-------- Material supplied

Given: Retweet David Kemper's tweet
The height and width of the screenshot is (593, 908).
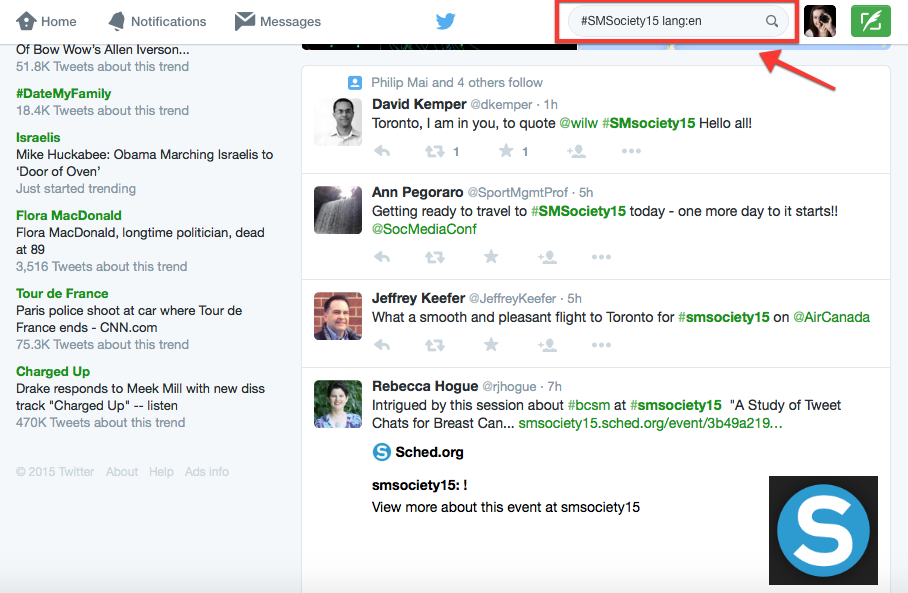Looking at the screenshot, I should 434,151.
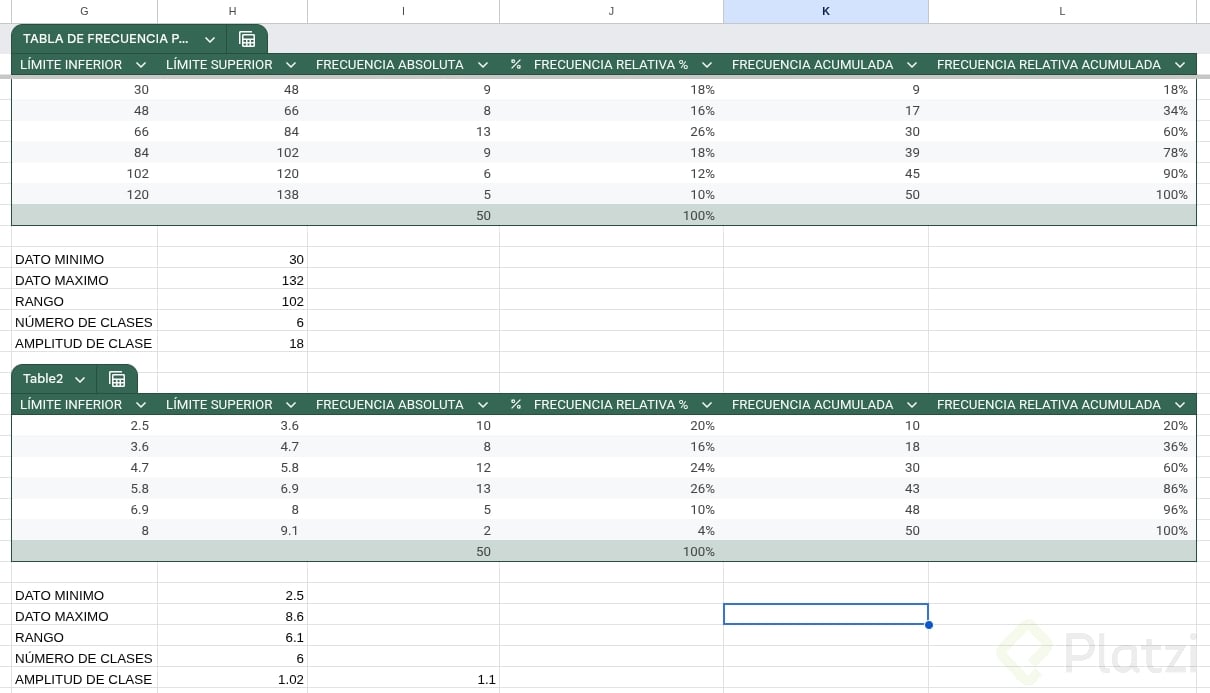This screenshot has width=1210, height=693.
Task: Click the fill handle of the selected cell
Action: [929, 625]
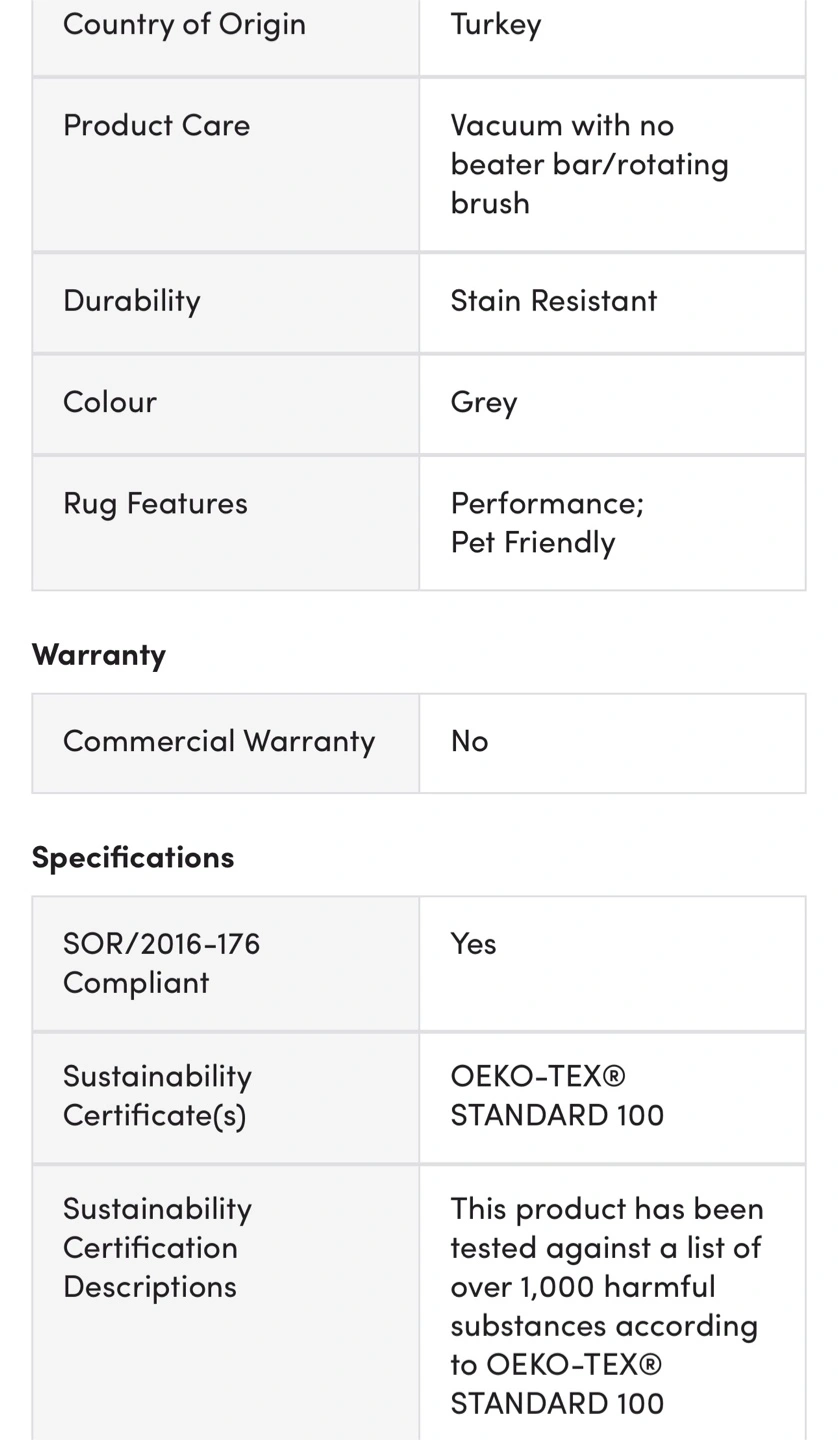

----------------

> [Action item]:
Write out all the material verbatim, images excluded.

> [Answer for the task]:
Given: Retweet David Kemper's tweet
The height and width of the screenshot is (593, 908).
Looking at the screenshot, I should 434,151.
This screenshot has width=1210, height=693.
Task: Click the fill handle of the selected cell
Action: [929, 625]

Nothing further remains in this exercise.